Ces propos ont légitimement indigné l’opposition. Ils ont surtout confirmé que le chef de l’État n’avait tiré aucune leçon de la période, car il ne s’exprimerait pas comme il le fait s’il avait réellement pris la mesure de ce qui se joue dans la société [22], où le rejet est tel qu’il paraît sans retour. Lui qui avait affirmé, lors de ses vœux pour 2019 [23], qu’« on ne bâtit rien sur des mensonges ou des ambiguïtés » continue de jouer les fauteurs de troubles [24]. Tout au long de la crise, il s’est costumé, tantôt en chef de guerre, tantôt en coach culturel appelant à « enfourcher le tigre », là où les atours d’un président de la République auraient sans doute suffi.
Ses différentes prestations ont plongé une partie de ses soutiens dans un abîme de consternation. Mais lui ne voit toujours pas le problème. De même ne comprend-il pas que le personnel soignant se moque éperdument des médailles qu’il envisage de leur remettre. Toute la déconnexion du pouvoir tient pourtant dans ce symbole : ceux grâce auxquels « la nation tient », comme Emmanuel Macron semble en avoir brutalement pris conscience, ne sont pas des enfants qui attendent une récompense en bronze ou vermeil.

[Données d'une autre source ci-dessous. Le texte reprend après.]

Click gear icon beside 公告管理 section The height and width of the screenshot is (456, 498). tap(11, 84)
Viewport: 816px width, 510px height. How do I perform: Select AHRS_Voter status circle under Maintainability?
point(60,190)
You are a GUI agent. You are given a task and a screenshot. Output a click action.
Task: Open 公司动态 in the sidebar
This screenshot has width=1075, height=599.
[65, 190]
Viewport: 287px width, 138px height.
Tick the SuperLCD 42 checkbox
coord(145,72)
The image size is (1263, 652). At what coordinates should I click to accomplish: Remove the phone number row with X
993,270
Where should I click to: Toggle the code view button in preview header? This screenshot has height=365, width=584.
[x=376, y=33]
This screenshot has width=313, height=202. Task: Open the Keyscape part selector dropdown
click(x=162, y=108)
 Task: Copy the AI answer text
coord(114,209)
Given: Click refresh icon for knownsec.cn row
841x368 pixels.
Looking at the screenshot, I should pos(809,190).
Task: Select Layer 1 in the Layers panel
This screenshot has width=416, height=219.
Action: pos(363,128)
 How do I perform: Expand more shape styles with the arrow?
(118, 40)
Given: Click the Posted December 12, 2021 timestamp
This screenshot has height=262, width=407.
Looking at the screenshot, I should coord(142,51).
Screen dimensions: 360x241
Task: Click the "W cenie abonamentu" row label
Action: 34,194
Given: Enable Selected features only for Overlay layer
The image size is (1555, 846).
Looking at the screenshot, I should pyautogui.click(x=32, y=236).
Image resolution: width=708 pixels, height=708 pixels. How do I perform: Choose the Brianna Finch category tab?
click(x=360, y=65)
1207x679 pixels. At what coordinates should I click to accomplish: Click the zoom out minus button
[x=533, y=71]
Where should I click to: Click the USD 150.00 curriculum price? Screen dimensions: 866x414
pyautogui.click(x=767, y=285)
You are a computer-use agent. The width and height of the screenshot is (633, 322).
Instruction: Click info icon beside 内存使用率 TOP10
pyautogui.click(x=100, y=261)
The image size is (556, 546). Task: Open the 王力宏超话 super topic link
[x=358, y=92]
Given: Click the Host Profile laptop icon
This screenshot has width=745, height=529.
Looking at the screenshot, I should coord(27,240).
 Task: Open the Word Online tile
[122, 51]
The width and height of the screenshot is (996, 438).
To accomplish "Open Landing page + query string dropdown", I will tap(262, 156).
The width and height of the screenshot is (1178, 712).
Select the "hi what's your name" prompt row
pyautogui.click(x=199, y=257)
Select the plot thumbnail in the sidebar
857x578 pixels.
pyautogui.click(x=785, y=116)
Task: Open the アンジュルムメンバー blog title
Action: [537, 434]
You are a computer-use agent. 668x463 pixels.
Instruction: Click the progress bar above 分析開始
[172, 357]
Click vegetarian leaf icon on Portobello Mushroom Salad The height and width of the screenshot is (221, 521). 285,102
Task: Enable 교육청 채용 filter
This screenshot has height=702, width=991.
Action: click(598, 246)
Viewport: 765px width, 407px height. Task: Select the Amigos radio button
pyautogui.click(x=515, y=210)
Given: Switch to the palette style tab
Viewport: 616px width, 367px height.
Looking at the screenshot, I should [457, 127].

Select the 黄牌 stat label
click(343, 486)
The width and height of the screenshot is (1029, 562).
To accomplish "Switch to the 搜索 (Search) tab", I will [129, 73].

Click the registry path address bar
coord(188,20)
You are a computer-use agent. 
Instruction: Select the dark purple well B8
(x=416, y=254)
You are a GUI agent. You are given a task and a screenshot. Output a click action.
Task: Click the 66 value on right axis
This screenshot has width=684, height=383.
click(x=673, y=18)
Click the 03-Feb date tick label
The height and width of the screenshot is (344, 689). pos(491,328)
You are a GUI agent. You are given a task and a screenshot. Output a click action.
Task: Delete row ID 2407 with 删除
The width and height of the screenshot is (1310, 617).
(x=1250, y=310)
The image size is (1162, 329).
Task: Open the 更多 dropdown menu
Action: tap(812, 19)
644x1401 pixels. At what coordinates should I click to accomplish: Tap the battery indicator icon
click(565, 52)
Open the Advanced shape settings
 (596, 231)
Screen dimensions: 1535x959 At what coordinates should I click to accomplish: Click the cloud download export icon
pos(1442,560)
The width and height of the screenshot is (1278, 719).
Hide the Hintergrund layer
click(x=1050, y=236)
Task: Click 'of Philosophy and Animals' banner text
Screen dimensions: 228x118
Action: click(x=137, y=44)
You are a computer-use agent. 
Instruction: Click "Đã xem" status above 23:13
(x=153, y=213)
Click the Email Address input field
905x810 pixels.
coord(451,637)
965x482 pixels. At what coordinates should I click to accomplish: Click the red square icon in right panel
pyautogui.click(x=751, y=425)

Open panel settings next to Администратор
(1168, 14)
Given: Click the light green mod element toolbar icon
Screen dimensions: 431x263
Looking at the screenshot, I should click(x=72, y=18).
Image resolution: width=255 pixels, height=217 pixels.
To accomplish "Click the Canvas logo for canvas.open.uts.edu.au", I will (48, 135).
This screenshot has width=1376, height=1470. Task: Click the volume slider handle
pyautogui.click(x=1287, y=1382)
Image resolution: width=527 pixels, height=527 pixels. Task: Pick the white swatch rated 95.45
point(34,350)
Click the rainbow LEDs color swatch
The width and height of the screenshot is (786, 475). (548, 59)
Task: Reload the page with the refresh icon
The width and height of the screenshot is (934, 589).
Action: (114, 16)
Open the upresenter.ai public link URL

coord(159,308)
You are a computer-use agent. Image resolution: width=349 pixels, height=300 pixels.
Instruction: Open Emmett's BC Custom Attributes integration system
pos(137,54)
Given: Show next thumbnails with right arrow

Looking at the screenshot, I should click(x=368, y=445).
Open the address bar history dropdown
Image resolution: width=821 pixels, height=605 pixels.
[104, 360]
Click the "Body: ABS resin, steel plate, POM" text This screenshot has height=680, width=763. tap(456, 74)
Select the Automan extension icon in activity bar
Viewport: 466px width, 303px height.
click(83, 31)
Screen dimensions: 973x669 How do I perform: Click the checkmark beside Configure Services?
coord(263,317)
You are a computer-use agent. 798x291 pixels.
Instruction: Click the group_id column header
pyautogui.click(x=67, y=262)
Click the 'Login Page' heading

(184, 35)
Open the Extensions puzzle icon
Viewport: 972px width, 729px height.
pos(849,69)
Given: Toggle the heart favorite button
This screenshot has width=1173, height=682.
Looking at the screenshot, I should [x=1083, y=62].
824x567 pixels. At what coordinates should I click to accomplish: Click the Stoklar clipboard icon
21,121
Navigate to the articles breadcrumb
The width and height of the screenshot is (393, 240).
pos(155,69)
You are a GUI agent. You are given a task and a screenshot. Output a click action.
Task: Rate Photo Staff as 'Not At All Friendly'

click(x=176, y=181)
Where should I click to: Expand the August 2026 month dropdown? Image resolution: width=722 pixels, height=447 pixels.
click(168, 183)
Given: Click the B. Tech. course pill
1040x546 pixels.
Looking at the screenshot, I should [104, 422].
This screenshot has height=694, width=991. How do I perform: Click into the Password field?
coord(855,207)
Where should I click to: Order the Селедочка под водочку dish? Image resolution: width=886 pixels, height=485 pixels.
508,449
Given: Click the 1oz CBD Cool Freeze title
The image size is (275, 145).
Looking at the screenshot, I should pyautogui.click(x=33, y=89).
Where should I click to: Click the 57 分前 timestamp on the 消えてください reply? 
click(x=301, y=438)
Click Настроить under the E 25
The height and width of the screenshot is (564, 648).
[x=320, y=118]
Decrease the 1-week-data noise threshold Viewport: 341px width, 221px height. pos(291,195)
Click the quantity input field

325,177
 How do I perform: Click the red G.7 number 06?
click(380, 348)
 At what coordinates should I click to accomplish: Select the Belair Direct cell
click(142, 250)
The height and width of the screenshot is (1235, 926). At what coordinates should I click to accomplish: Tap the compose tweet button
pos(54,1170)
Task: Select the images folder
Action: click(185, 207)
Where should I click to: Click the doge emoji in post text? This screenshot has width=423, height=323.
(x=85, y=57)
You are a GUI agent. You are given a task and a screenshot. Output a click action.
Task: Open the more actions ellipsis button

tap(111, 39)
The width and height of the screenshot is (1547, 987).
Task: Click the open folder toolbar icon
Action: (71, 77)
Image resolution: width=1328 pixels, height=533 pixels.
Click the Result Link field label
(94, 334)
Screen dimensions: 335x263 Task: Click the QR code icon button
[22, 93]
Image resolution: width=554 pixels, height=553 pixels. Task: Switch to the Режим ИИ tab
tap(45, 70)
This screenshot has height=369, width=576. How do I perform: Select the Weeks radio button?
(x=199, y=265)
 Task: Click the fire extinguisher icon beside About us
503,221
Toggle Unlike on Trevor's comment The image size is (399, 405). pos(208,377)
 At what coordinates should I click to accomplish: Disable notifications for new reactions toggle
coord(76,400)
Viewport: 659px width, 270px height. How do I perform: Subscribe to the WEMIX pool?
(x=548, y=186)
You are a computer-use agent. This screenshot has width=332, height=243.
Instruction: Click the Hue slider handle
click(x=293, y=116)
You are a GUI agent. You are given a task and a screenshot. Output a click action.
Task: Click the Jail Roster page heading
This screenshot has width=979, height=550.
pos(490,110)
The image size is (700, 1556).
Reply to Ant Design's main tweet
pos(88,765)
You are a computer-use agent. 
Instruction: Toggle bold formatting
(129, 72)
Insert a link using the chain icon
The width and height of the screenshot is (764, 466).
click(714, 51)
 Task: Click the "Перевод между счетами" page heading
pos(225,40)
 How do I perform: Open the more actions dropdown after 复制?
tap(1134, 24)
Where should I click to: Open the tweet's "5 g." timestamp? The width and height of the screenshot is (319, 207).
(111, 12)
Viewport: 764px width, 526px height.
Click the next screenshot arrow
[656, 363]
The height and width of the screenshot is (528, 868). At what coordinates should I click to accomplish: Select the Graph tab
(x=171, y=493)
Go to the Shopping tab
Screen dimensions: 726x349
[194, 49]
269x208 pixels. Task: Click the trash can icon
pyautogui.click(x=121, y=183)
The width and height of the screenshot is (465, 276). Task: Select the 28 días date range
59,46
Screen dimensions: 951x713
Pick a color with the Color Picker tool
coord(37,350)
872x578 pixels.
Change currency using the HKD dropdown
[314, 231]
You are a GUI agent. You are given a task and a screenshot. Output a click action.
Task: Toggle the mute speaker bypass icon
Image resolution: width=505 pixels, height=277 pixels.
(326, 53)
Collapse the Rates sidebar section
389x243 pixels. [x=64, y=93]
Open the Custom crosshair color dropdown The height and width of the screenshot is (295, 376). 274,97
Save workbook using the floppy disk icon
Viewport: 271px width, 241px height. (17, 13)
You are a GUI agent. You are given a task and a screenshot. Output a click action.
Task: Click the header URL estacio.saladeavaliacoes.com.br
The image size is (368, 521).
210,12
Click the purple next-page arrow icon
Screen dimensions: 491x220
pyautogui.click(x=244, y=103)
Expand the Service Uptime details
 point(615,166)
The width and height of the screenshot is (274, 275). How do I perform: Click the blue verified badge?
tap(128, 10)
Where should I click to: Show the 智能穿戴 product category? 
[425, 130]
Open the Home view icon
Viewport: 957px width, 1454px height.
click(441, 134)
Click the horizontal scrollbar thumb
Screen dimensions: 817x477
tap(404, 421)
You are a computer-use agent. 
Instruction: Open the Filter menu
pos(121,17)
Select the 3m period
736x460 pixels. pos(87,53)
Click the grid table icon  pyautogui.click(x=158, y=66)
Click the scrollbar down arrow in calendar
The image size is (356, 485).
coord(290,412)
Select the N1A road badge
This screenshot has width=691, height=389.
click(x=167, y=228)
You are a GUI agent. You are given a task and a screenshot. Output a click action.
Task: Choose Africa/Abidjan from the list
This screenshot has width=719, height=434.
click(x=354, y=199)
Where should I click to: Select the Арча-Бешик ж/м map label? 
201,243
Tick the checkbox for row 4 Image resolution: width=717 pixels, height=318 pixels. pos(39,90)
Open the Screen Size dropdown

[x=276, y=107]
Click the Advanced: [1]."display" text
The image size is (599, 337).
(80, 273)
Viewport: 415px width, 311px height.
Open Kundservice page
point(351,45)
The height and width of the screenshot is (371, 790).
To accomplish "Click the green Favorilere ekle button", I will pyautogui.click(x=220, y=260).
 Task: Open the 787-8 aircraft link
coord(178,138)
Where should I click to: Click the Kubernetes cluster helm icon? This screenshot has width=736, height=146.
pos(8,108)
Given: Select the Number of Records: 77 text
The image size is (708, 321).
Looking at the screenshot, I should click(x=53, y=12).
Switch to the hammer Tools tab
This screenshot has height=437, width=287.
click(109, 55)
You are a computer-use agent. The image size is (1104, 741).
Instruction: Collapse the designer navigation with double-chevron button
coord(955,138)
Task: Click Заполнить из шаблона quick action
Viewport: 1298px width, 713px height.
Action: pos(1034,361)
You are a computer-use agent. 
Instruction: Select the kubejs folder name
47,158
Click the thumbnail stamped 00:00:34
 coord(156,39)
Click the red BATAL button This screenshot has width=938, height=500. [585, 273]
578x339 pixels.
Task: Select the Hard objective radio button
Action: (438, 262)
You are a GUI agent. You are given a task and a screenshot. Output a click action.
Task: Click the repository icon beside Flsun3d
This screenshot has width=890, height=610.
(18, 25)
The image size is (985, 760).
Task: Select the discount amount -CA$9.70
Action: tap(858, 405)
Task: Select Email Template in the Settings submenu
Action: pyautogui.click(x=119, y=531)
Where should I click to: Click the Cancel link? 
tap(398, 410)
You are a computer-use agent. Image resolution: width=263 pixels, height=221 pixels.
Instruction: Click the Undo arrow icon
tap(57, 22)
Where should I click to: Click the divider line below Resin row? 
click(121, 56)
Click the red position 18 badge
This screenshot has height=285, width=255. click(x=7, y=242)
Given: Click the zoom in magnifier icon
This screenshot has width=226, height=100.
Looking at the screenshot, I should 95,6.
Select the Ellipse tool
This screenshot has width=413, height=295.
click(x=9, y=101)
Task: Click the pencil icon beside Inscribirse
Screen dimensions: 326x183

Ceux qui défilent dans les rues le 1er-Mai ne sont pas des « chamailleurs ». Ceux qui luttent depuis des années contre les politiques néolibérales qu’on leur impose n’ont pas besoin de « pédagogie » supplémentaire. Ceux qui affichent leur défiance vis-à-vis d’un État en déliquescence ne sont pas des « Gaulois réfractaires au changement ». Alors quand BFMTV l’interroge sur cette défiance qui risque fort de lui jouer des tours d’ici deux ans, le président de la République ne devrait pas répondre, le sourire aux lèvres, qu’il ne s’« interroge pas sur [ses] états d’âme ».
Effectivement, il ne s’agit pas de ses états d’âme, mais de son exercice du pouvoir. Lorsqu’il poursuit en expliquant que « nous sommes un pays qui, depuis des décennies, connaît le doute et les divisions », le chef de l’État ne fait rien d’autre que se défausser de ses responsabilités. C’est le cas depuis le début de son quinquennat [25] : il est au cœur de tout, et pourtant, rien n’est jamais complètement de sa faute. « Je ne crois pas aux miracles, donc je pense que cette France défiante existe et n’a pas changé, dit-il encore. Ce qui est important, dans cette période, c’est que s’il doit y en avoir un dernier pour défendre la République dans toute son unité, c’est moi. » Moi, moi, moi. Et des millions de citoyens qui sont invisibilisés.